Then came an experimental phase. She starred in auteur-led films like Joe Swanberg’s highly improvised “Drinking Buddies” and Spike Jonze’s “Her.” She met Jason Sudeikis, got engaged and had two kids, Otis, 5, and Daisy, 2.

“I truly believe that having children – certainly for me, but I would argue for many women – made me feel a sense of confidence and inspiration that allowed me to move to a different stage of my life,” she says. “Once I had a baby, I was like, ‘Wow, what can’t I do? This is extraordinary. It’s miraculous what I can juggle.’ ”

Wilde began to flex. She directed music videos for the Red Hot Chili Peppers and Edward Sharpe and the Magnetic Zeros. She shot the pilot for HBO’s “Vinyl” three weeks after giving birth to Otis. 

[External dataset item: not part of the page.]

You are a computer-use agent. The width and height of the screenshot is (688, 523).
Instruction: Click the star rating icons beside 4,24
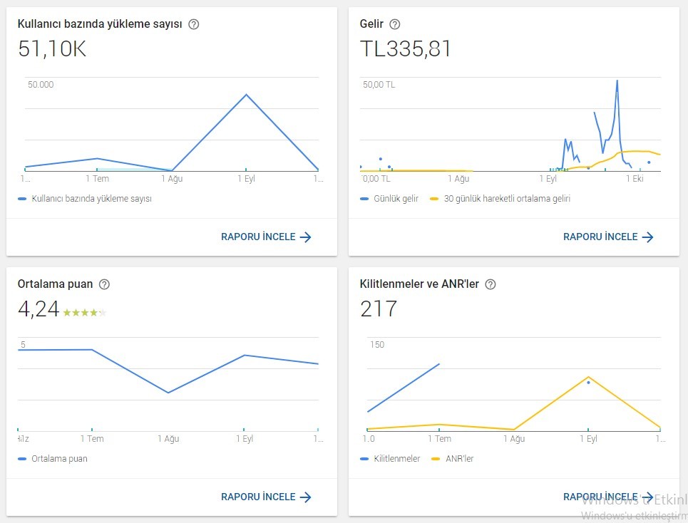pos(85,313)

“And I was like, ‘Wow, I’m doing more than I was doing before kids,’ ” says Wilde. “Because somehow I’m now alerted to my own potential. It’s all confidence. For any woman that age is a really interesting time, breaking away from your younger self.”

Then she found the script for “Booksmart,” a teen comedy that had been floating around for a decade before “it went into the dusty files of scripts that don’t ever get made,” says Wilde, who pitched herself to direct it in 2015. She and screenwriter Katie Silberman (“Set It Up”) began rewriting the script to reflect individualistic, fluid, radically inclusive Generation Z high school kids today. 

Feldstein, whose brother Jonah Hill starred in 2007’s “Superbad” (a film many have deemed the male-led companion piece to “Booksmart”), says the resulting film “is saying we are more than just our bodies or who we are interested in sexually or where we come from or our religion. They play a part in who we are, but they are not the only thing about us.”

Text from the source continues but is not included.